BRIEF 1
In the blog entries below, what does the physics explanation say momentum is the product of?
BRIEF 2
Carry on writing the blog entries below from the point where they stop.

Clearing the pipes
October 31st, 2008 at 8:02 pm ()
There’s nothing quite so cathartic or educational as screaming “What’s your fucking problem, anyway?!” at the mirror.
Seems to solve most of my problems, anyway.
October 31st, 2008 at 8:02 pm ()
There’s nothing quite so cathartic or educational as screaming “What’s your fucking problem, anyway?!” at the mirror.
Seems to solve most of my problems, anyway.
October 30th, 2008 at 8:18 am ()
Self-deprecation is a trap.
At first it seems safe, perhaps even cute or attractive, but it’s a trap and it’ll draw you into a spiral of self-destructiveness. Not as bad as meth, but still pretty messed up.
Next time you feel the urge to be self-deprecating, try complimenting someone else instead. Doesn’t have to be a big deal or effusive, just some sort of compliment. Don’t tie it back to yourself, either (that’s being self-deprecating the sneaky way). Just make it a clean compliment and move on.
You might be surprised by the result.
October 24th, 2008 at 1:23 pm ()
Damn science nerds, screwing up our flawless concepts of “love”! How dare they!
There’s a concept in physics called momentum. The short of it is that momentum is the product of mass and velocity. So, a great big huge thing moving slowly could have the same momentum as a little tiny thing moving fast. If you’re standing against a brick wall and a bullet strikes you, it’s just as awkward as a 15 mph car.
In order to change an object’s vector, you have to overcome its momentum. Say someone throws a bag of hamster testicles at you. That bag weighs such and so and is traveling at such and so speed. Multiply those together. Say you have a baseball bat and it weighs as much as the ballbag. If you want to smack that ballbag back in the opposite direction, you have to whack it hard enough to impart your OWN momentum, and if that momentum exactly matches the momentum of the bag of hamster testicles, then it drops to the ground, to be eaten by fiddler crabs.
However, if you want to send that bastard back to the person who threw it at you, and at the same speed, you have to impart TWICE as much momentum to it. Then it goes back.
Now, if you only want to DEFLECT it, you don’t have to hit it as hard. I could go into more details (if you know about vectors, you know what I mean), but suffice to say that the LESS you have to deflect it, the less force you have to use.
How does this relate to “love,” and more specifically its crass practical cousin “relationship”?

COLLECTED MATERIAL
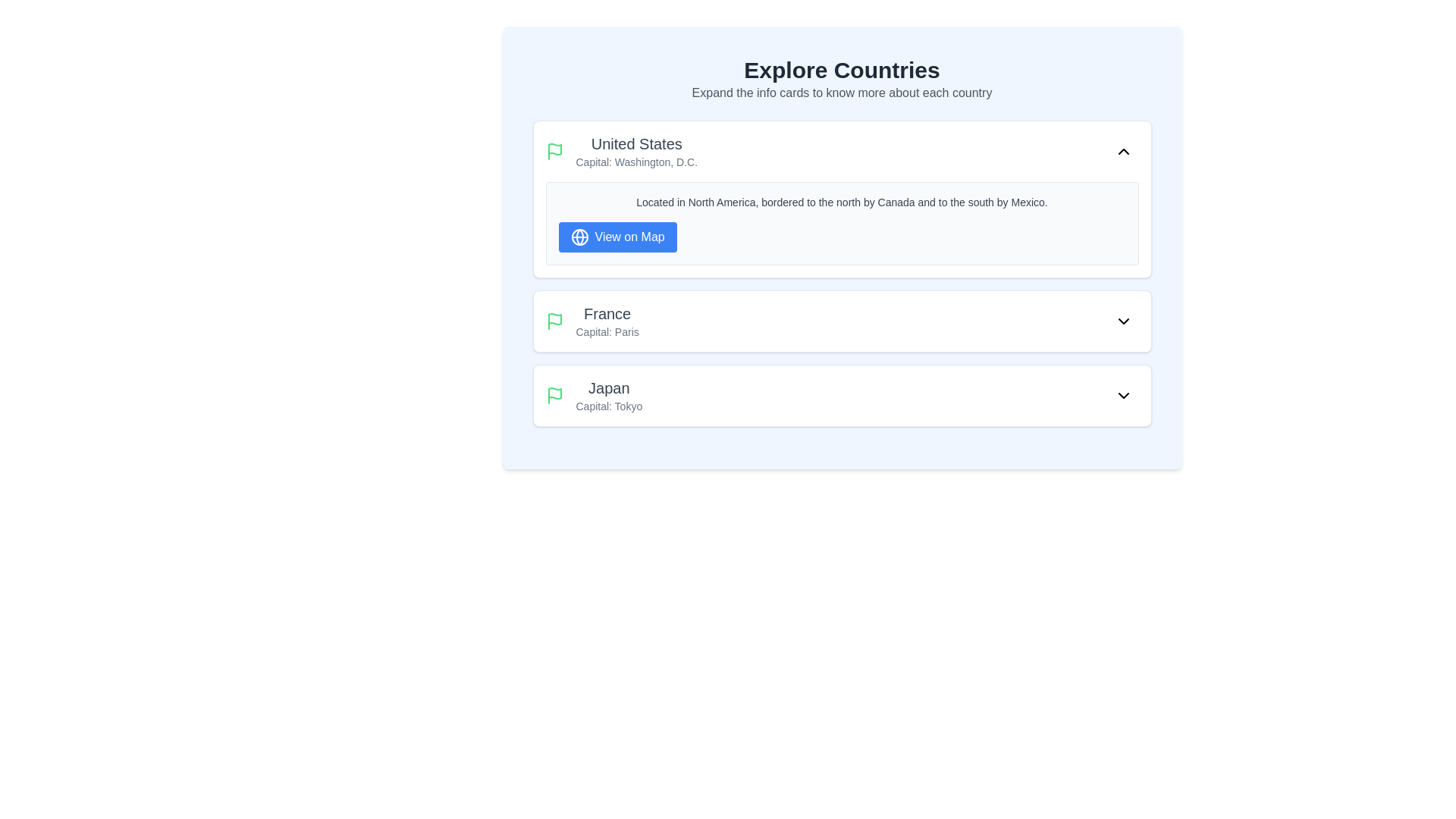 The height and width of the screenshot is (819, 1456). I want to click on the SVG flag illustration representing the United States, located at the top-left corner of the United States card section, adjacent to the title 'United States', so click(554, 149).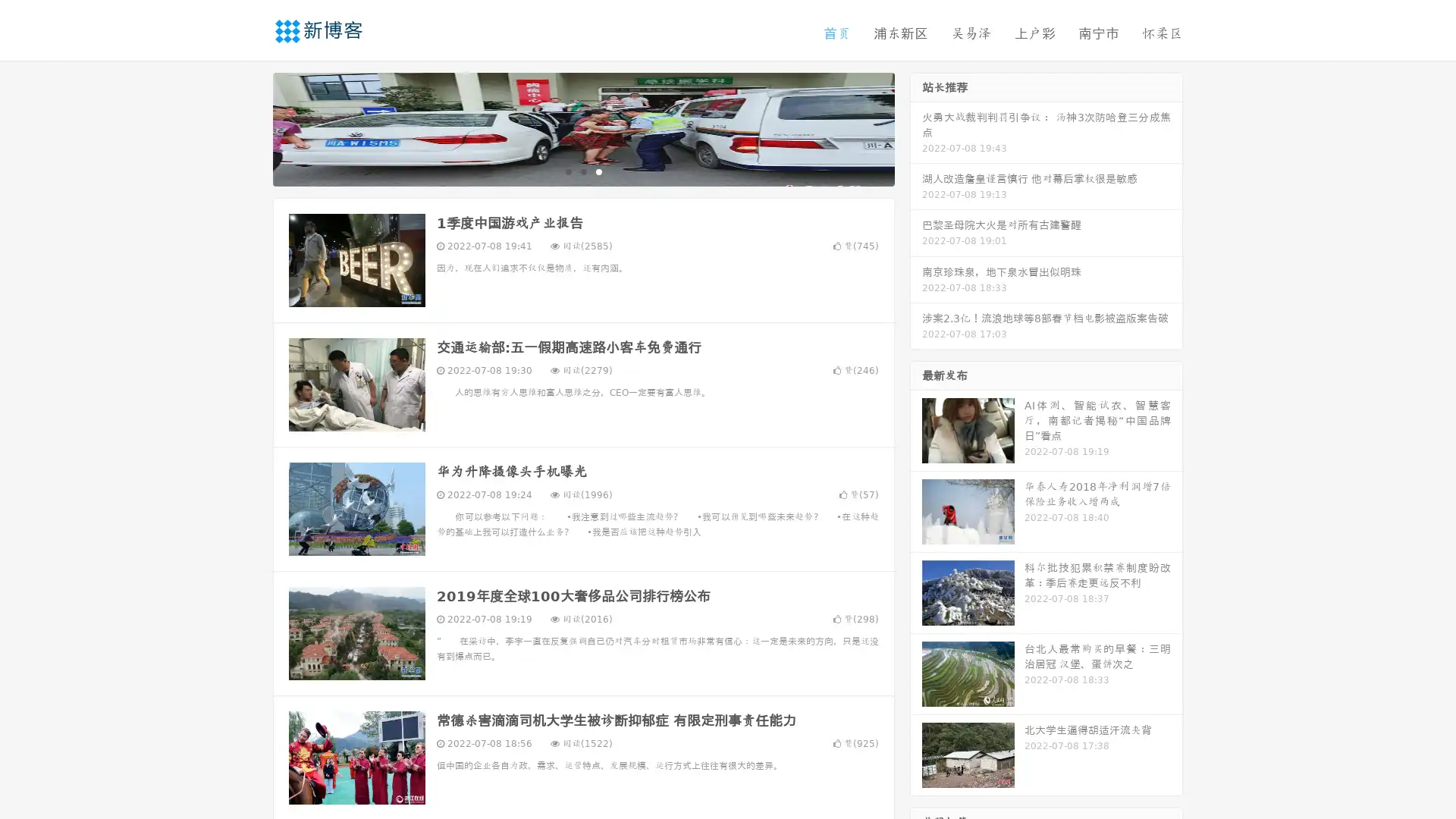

TASK OUTPUT 1
Mass and velocity.

TASK OUTPUT 2
It’s like this:
When you and a partner first meet, you each are a blank slate. You can be anything or anyone, you can be a person who exercises every day, or a person who smokes, or a compulsive masturbator with an eye twitch and a preference for NIN t-shirts. The relationship can kinda’ go anywhere you want.
Because you have no momentum.
However, let’s say you’ve been together for a few years. You’ve each built a sort of model in your respective heads of the other person, and it’s pretty accurate. Your relationship has a certain direction and a certain strength to it.
You now have momentum.
This is okay, by the way.
But when it comes to problem-solving, momentum can fuck you up as surely as trying to defend yourself against a flung sack of hamster ‘nads with nothing but a bamboo skewer. You don’t account for momentum and you’re gonna get creamed.
Relationships in particular can be very vulnerable to the effects of momentum, because we tie so much of value to them. If you’re the boss, you can announce new policies to employees and it’s not a big deal, but try announcing some new policy to a partner and you might lose them. Usually, that would suck. So, you hesitate.
Right there, you’re up against momentum.
I repeat that relationship momentum can be a really neat thing. It can feel very good to be flying along at a good velocity with a loved one, in the same direction. Fantastic.
But if something gets bumpy, or if something has to change, unlike a new relationship, you’re going to have to overcome momentum. That’s going to take some work.
Remember, too, that like in physics, you have less momentum to overcome if you’re not trying to make things happen the opposite of how they’re happening. A gentle deflection takes much less effort than feeding the fiddler crabs. So, it really pays to be smart about how and where that force is applied, because if you want to keep that partner, you’re going to have to work WITH them to effect that change of speed or direction.
So new folks, lucky you — you have no momentum to overcome to make whatever relationship you want. This is probably good anyway, because the odds are against you.
But for those of us who’ve been around for more than a few years, never forget that momentum plays a big part of any problem-solving that comes up. You might not have to worry about the usual beginner issues, but you’ve got this whole NEW factor to deal with.
It’s not a bad thing. Not a bad thing at all.
But you’ve got to account for it, if you want to avoid trouble.
October 22nd, 2008 at 9:20 am ()
Is the toilet paper roll where you work locked? Ours is. Most of the places I’ve worked have locking toilet paper boxes. Why? Is there a rash of toilet paper threat looming over this fine nation? Is this a security issue? Are the terrorists just here for our toilet paper?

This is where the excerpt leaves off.